Brasil: Declaração final do corpo técnico sobre a missão de consulta de 2018 nos termos do Artigo IV
25 de maio de 2018
A declaração final descreve as conclusões preliminares do corpo técnico do FMI ao término de uma visita oficial (ou ‘missão’). Esta missão foi realizada como parte de consultas regulares (em geral anuais) nos termos do Artigo IV do Convênio Constitutivo do FMI.
As autoridades consentiram com a publicação desta declaração. As opiniões aqui expressas são as do corpo técnico do FMI e não representam necessariamente as opiniões da Diretoria Executiva da instituição. Com base nas conclusões preliminares desta missão, o corpo técnico elaborará um relatório que, após aprovado pela Direção, será submetido à apreciação e decisão da Diretoria Executiva do FMI.
Uma ligeira recuperação está em andamento, respaldada por políticas monetárias e fiscais acomodatícias. Contudo, o hiato do produto é grande, a dívida pública é elevada e crescente e, mais importante, sem reformas adicionais, as perspectivas de crescimento no médio prazo são pouco inspiradoras. No contexto do aperto das condições financeiras globais, colocar o Brasil em uma trajetória de crescimento forte, equilibrado e sustentável exige determinação na consolidação fiscal, reformas estruturais ambiciosas e o fortalecimento da arquitetura do setor financeiro. Isso exigirá uma forte liderança e determinação. As medidas recentes, em especial o teto dos gastos e as reformas trabalhista e do crédito subsidiado são bem-vindas e devem ajudar a aumentar a confiança. Todavia, ainda é preciso fazer muito mais. No curto prazo, uma vez que a inflação está abaixo da meta e as expectativas estão ancoradas, a política monetária deve permanecer acomodatícia para facilitar uma recuperação duradoura, enquanto a consolidação fiscal dever ser acelerada. A taxa de câmbio deve permanecer flexível para absorver choques externos.
Está em andamento uma ligeira recuperação, respaldada por políticas acomodatícias. A política monetária permanece acomodatícia no contexto de um grande hiato do produto e de uma inflação historicamente baixa. A orientação fiscal também é favorável à recuperação, com o déficit primário projetado em 2018 subindo de 1,7% para 2,4% do PIB, baseado na meta estabelecida. A previsão é que o crescimento do PIB acelere de 1% em 2017 para cerca de 2% em 2018, impulsionado pelo consumo e investimento privados.

******

TAREFAS:
- A) Extraia da declaração do FMI sobre o Brasil o trecho que vai de "Brasil: Declaração final" até "Constitutivo do FMI.", sem nenhuma alteração.
- B) Dê continuidade à declaração do FMI sobre o Brasil a partir do ponto em que ela para.

(Itens armazenados do conjunto de dados)
******

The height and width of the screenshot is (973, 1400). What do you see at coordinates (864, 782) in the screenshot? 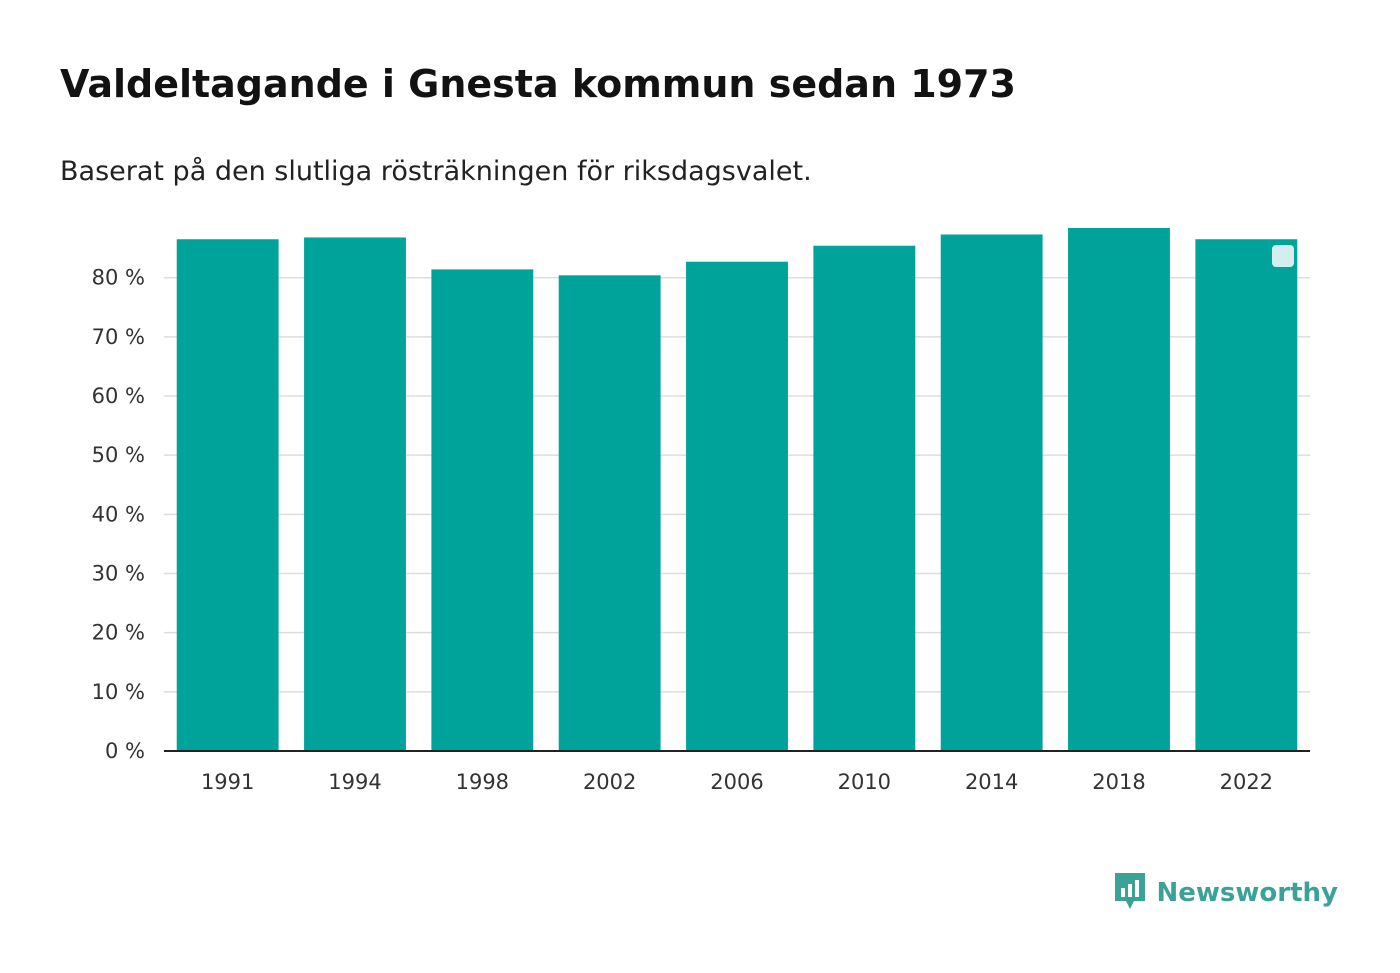
I see `x-tick-label: 2010` at bounding box center [864, 782].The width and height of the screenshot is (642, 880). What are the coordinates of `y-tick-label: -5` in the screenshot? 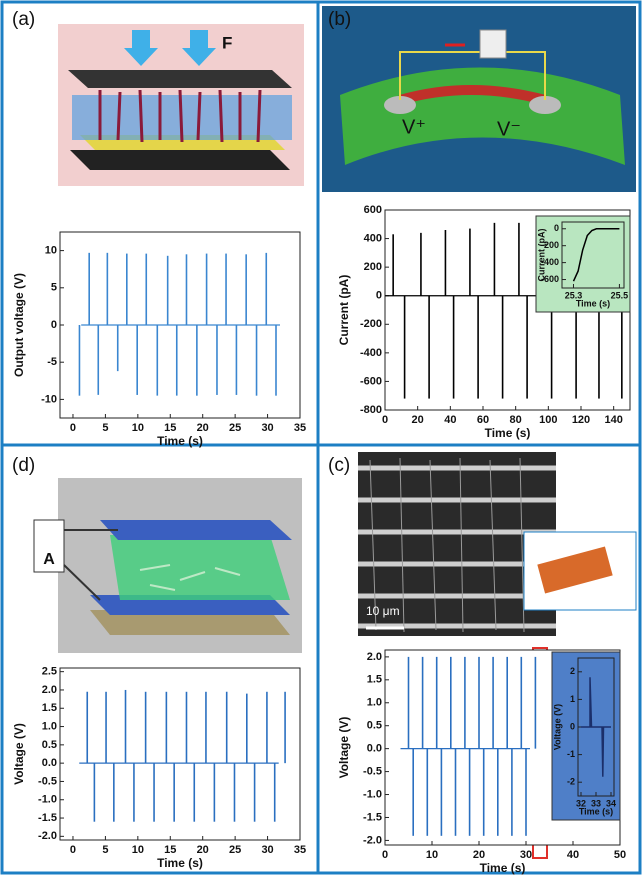 It's located at (52, 362).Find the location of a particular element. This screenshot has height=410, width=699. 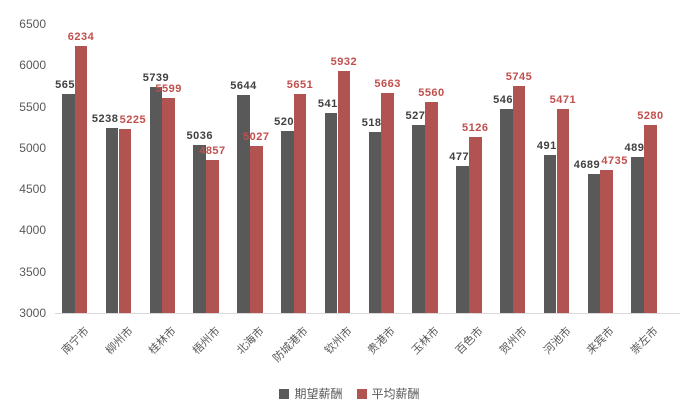

y-tick-label: 6000 is located at coordinates (32, 66).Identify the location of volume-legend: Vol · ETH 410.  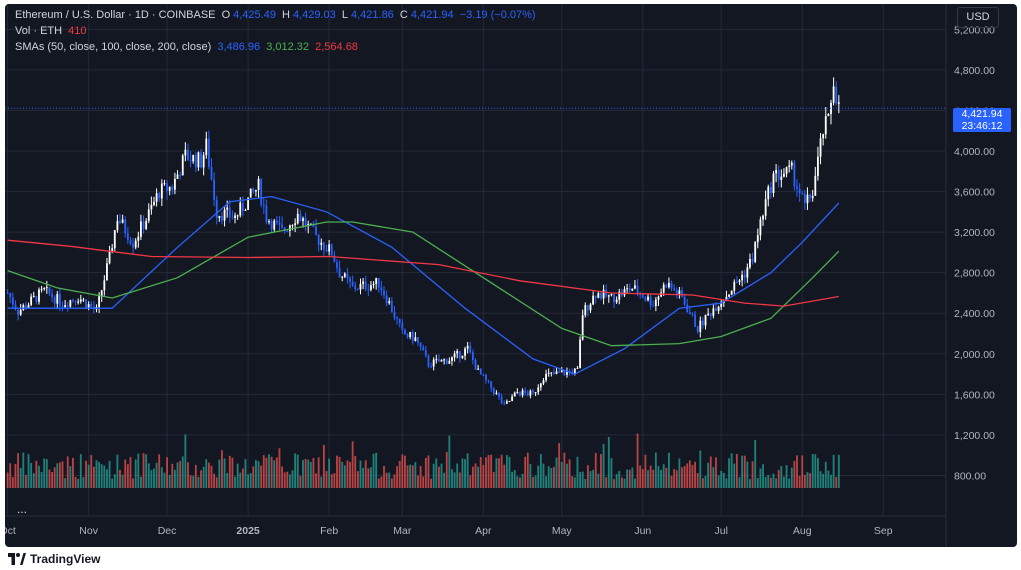
(52, 31).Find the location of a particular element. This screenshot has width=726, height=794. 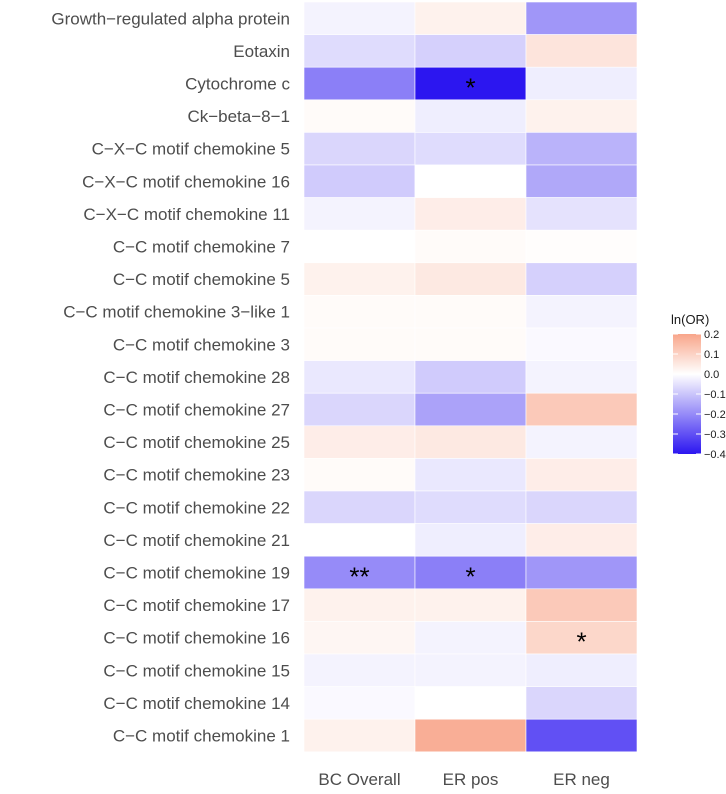

significance-star: ** is located at coordinates (359, 577).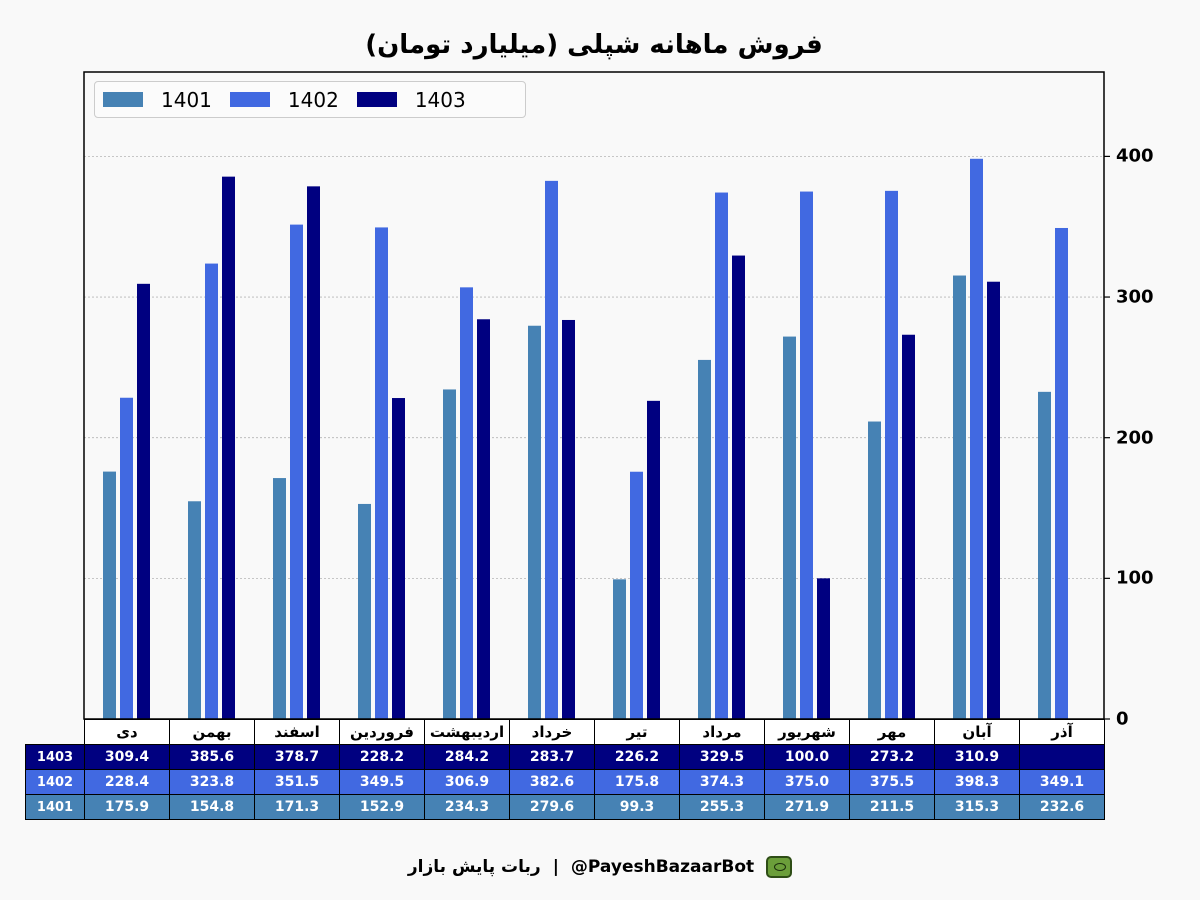  Describe the element at coordinates (55, 807) in the screenshot. I see `year-label: 1401` at that location.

******

RESPOSTAS:
- A)
Brasil: Declaração final do corpo técnico sobre a missão de consulta de 2018 nos termos do Artigo IV
25 de maio de 2018
A declaração final descreve as conclusões preliminares do corpo técnico do FMI ao término de uma visita oficial (ou ‘missão’). Esta missão foi realizada como parte de consultas regulares (em geral anuais) nos termos do Artigo IV do Convênio Constitutivo do FMI.

- B)
O setor financeiro tem se mostrado resiliente, mas a recuperação do crédito bancário ainda é lenta. Apesar da gravidade da recessão de 2015-16, os bancos continuam bem capitalizados e lucrativos, e os indicadores de liquidez são bons. Os bancos públicos estão reduzindo a concessão de crédito após a grande expansão durante a crise, mas os bancos privados e mercados de capitais estão compensando essa redução. O crédito bancário está aumentando para as famílias, mas continua a se retrair para as empresas não financeiras, cuja rentabilidade e liquidez agora são menores do que antes da crise. Embora as empresas não financeiras permaneçam vulneráveis a choques, os bancos têm reservas suficientes para absorver possíveis perdas.
O governo adotou medidas importantes para aumentar a confiança e elevar o crescimento do produto potencial. O teto das despesas primárias federais constitui a base para o ajuste fiscal nos próximos anos. A criação da Taxa de Longo Prazo (TLP) e a redução do balanço patrimonial do BNDES imposta pelo governo estão ajudando a eliminar as distorções no mercado de crédito. A reforma trabalhista reduziu o volume de ações na Justiça do Trabalho e aumentou a flexibilidade.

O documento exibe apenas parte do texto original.